Portrait of the Haas Brothers, Photo by Ian Flanigan
Thomas Demand (b.1964) is a German sculptor and photographer, whose work investigates the persistence of images, ideas of collective memory and destruction.
He has exhibited several times internationally, including solo shows at MoMA, New York, NY, the Museum of Contemporary Art, Tokyo, Japan and the Neue Nationalgalerie, Berlin, Germany.
In 2017, Art of Wishes commissioned Demand to create an artwork inspired by a child’s wish. Choosing Tamir, an eighteen-year-old who wished to have a viola and perform with the Israeli Philharmonic Orchestra, Demand created, and alongside Sprüth Mafers, donated 'Untitled', (2017) to Art of Wishes for auction.
The graphic motif of a flattened matchbox recurs throughout Wachholz’ artistic corpus. For many years Wachholz has collected these objects, culled from hotel lobbies, petrol stations, restaurants and bars as physical mementos or talismans of other places, and times past. Wachholz’s oeuvre is thus steeped in the personal, yet in his response to the physical and contemporary world and resulting emphasis on the formal, Wachholz constructs a truly universal visual language.
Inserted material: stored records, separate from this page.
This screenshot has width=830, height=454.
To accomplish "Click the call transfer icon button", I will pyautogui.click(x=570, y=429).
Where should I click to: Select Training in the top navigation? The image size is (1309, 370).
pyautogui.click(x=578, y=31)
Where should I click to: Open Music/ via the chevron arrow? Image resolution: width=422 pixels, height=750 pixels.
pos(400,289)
Drawing on the rich legacy of Pop, Wachholz elevates the everyday.
Wachholz was born in 1984 and studied at the Kunstakadamie Düsseldorf under Katharina Grosse and Marcel Odenbach. He has been the subject of solo exhibitions at institutions and galleries across Germany, Switzerland, France, South Africa and the US. In 2016 he was the recipient of the Atelierstipendium studio grant by Kölnischer Kunstverein, Cologne. Wachholz lives and works in Cologne.
Tracey Emin (b.1963) is a world-renowned British artist, famed for her autobiographical and confessional artwork. She works across several media including drawing, painting, sculpture, film, photography and installation works.
A member of the YBAs, she is now a Royal Academician. Emin has exhibited extensively including major exhibitions at the Royal Academy of Arts, London; Musée d’Orsay, Paris; Leopold Museum, Vienna; Museum of Contemporary Art, Miami; Museo de Arte Latinoamericano de Buenos Aires (2012); Turner Contemporary, Margate, UK; Scottish National Gallery of Modern Art, Edinburgh (2008); Centro de Arte Contemporáneo, Malaga, Spain (2008); Art Gallery of New South Wales, Sydney (2003); and Stedelijk Museum, Amsterdam (2002).
In 2017, Art of Wishes teamed up artists with wish children to create unique artworks. 6-year-old Grace dreamed to go on holiday in Wales with her pony. Emin created three paintings picturing Grace riding through the countryside. The triptych of works was acquired by Art ofWishes in 2017, courtesy of the artist and White Cube.
Ugo Rondinone (b. 1964) is a Swiss artist, who came to prominence in the 1990s. Widely known for his use of different media, including sculpture, drawing, painting, photography and video installation, he is most famed for his large-scale, colourful sculpture Seven Magic Mountains, (2016-2021).
He has had major exhibitions at the Contemporary Austin, the Art Institute of Chicago, and The Bass and Garage Museum of Contemporary Art, as well as representing Switzerland at the Venice Biennale in 2007. His large-scale public artworks have appeared in a number of cities including Liverpool and Miami.
In 2021, Art of Wishes obtained the sculpture Yellow Red Mountain (2021) for auction, courtesy of the artist and Frahm & Frahm.
Victoria Morton (b.1971) is a Scottish painter. As she is also a musician, her work is greatly informed by music – the synthesis of colour and form in her compositions are informed by her perception of rhythm, dissonance and time.
Represented by Sadie Coles HQ, she has exhibited several times nationally and internationally and has received several awards and grants for her work.
In 2017, Art of Wishes invited several artists to create artworks inspired by children’s wishes. Influenced by her own background in music, Morton painted 'The Wolf Note' (2017) from Tamir’s wish to own a viola and play with the Israeli Philharmonic Orchestra and donated the piece to the Art of Wishes Gala auction.